From fcb7242f8d78fbd5ed84a4663cd24c8eb76ae6c5 Mon Sep 17 00:00:00 2001
From: Kevin Sheehan <116211220+kbsheehan@users.noreply.github.com>
Date: Wed, 26 Oct 2022 17:33:36 -0400
Subject: [PATCH] Update provisioning-install-icd.md

Added note on TLS 1.2 for pre 2004 systems.
---
 .../provisioning-packages/provisioning-install-icd.md           | 2 ++
 1 file changed, 2 insertions(+)

diff --git a/windows/configuration/provisioning-packages/provisioning-install-icd.md b/windows/configuration/provisioning-packages/provisioning-install-icd.md
index 6440a0c7d2..cd0ed3d3dd 100644
--- a/windows/configuration/provisioning-packages/provisioning-install-icd.md
+++ b/windows/configuration/provisioning-packages/provisioning-install-icd.md
@@ -51,6 +51,8 @@ On devices running Windows client, you can install [the Windows Configuration De
 
 ## Current Windows Configuration Designer limitations
 
+- When running Windows Configuration Designer on Windows releases earlier than Windows 10, version 2004 you might need to enable TLS 1.2, especially if using Bulk Enrollment Tokens.  You maay see the error message in the `icd.log` file: `Error: AADSTS1002016: You are using TLS version 1.0, 1.1 and/or 3DES cipher which are deprecated to improve the security posture of Azure AD` For more information, see [Enable TLS 1.2 on client or server operating systems](https://learn.microsoft.com/en-us/troubleshoot/azure/active-directory/enable-support-tls-environment?tabs=azure-monitor#enable-tls-12-on-client-or-server-operating-systems-)  
+ 
 - Windows Configuration Designer doesn't work properly if the **Policies > Administrative Templates > Windows Components > Internet Explorer > Security Zones: Use only machine settings** Group Policy setting is enabled. Instead of changing the security setting, we recommend you run Windows Configuration Designer on a different device.
 
 - You can only run one instance of Windows Configuration Designer on your computer at a time.

**List of tasks**
1 - Can you repeat the part of the patch that opens with the words containing "From fcb7242f8d78fbd5ed84a4663cd24c8eb76ae6c5 Mon" and closes with "pre 2004 systems."?
2 - How would this sentence from the patch read in Spanish: "You can only run one instance of Windows Configuration Designer on your computer at a time."

**Study material**

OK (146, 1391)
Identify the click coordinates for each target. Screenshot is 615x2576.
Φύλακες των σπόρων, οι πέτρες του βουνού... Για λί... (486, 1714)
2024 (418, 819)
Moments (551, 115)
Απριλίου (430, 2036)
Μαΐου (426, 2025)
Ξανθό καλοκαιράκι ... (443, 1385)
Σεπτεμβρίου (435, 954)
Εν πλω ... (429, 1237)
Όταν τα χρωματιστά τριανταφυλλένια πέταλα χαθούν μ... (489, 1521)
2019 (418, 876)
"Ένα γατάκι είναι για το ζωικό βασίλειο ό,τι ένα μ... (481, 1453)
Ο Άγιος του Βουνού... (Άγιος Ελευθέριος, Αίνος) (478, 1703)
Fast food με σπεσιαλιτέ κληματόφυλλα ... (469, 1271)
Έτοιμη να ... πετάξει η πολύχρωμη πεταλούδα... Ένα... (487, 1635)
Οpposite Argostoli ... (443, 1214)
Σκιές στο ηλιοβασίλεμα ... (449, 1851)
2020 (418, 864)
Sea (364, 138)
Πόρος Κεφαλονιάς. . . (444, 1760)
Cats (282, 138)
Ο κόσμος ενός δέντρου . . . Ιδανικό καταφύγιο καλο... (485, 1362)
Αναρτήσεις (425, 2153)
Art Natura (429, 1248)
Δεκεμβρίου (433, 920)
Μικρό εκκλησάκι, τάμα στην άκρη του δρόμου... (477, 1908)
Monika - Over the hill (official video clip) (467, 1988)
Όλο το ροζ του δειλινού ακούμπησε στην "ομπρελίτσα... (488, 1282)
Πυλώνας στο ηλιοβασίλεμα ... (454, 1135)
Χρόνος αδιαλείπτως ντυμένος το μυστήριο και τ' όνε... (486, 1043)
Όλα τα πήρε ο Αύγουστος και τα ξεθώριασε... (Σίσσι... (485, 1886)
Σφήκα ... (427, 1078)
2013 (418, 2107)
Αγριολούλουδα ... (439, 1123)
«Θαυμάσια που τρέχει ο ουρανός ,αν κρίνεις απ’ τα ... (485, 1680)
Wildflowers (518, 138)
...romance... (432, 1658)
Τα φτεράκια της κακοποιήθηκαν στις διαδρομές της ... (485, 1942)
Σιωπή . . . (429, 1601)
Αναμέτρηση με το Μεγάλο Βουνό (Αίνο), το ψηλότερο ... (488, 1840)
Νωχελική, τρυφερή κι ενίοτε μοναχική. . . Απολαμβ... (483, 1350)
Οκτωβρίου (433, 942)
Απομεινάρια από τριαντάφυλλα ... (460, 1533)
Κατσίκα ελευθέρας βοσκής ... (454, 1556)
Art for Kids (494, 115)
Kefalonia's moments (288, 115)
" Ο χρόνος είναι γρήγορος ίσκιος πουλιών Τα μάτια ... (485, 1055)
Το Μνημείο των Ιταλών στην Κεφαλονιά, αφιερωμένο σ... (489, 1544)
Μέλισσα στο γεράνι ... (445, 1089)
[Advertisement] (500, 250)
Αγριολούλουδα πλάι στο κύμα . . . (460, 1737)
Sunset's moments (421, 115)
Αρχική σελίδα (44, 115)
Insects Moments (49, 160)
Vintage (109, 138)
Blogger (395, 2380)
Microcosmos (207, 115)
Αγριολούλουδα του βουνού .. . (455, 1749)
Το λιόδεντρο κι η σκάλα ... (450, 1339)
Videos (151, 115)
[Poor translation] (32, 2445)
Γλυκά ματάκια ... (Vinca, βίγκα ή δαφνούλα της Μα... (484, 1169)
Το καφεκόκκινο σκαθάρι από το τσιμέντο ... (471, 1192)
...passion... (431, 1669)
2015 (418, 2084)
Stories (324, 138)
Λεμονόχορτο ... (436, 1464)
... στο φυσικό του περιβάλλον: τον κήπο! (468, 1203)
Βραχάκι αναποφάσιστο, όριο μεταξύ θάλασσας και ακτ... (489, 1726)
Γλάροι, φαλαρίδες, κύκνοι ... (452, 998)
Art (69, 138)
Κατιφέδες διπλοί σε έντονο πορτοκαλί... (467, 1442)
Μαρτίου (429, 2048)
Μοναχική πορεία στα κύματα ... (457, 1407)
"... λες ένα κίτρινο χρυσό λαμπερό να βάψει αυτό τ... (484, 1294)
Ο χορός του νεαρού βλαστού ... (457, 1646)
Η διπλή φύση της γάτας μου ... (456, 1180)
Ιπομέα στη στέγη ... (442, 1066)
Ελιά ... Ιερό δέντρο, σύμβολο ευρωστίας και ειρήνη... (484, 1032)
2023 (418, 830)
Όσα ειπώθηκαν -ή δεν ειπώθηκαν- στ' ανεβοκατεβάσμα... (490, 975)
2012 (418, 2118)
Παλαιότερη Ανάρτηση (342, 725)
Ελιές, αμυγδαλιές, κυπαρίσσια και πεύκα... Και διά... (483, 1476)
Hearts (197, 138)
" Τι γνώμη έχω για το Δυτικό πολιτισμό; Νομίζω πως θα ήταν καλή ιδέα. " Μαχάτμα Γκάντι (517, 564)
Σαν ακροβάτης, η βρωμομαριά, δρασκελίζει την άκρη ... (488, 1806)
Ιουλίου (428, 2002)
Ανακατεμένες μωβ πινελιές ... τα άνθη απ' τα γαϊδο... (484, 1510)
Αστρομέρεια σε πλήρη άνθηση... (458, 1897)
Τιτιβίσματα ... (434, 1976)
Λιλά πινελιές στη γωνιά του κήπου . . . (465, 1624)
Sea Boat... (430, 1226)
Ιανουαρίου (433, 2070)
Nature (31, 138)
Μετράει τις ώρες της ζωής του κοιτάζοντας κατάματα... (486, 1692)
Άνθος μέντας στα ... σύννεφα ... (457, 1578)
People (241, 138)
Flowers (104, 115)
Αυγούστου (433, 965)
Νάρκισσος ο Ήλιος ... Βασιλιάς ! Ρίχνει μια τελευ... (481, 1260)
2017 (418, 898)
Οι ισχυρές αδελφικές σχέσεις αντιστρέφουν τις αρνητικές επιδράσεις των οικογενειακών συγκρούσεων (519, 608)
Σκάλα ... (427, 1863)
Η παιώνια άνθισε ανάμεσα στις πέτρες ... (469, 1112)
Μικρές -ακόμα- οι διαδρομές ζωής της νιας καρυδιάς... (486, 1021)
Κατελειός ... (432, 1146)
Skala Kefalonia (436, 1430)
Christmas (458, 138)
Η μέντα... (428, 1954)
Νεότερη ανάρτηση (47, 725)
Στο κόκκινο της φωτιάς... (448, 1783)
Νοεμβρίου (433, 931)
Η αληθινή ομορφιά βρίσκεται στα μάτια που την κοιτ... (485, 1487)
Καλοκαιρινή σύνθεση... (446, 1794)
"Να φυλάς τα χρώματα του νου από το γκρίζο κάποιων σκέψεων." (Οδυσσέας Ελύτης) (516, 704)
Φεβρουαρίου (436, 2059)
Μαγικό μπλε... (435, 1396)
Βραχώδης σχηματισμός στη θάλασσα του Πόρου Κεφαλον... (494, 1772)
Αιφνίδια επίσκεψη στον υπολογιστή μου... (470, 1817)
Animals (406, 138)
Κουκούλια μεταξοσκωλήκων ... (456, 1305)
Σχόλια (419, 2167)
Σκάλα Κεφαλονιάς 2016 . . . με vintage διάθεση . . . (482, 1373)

**List of solutions**
1 -
From fcb7242f8d78fbd5ed84a4663cd24c8eb76ae6c5 Mon Sep 17 00:00:00 2001
From: Kevin Sheehan <116211220+kbsheehan@users.noreply.github.com>
Date: Wed, 26 Oct 2022 17:33:36 -0400
Subject: [PATCH] Update provisioning-install-icd.md

Added note on TLS 1.2 for pre 2004 systems.

2 - Solo puede ejecutar una instancia de Windows Configuration Designer en su equipo a la vez.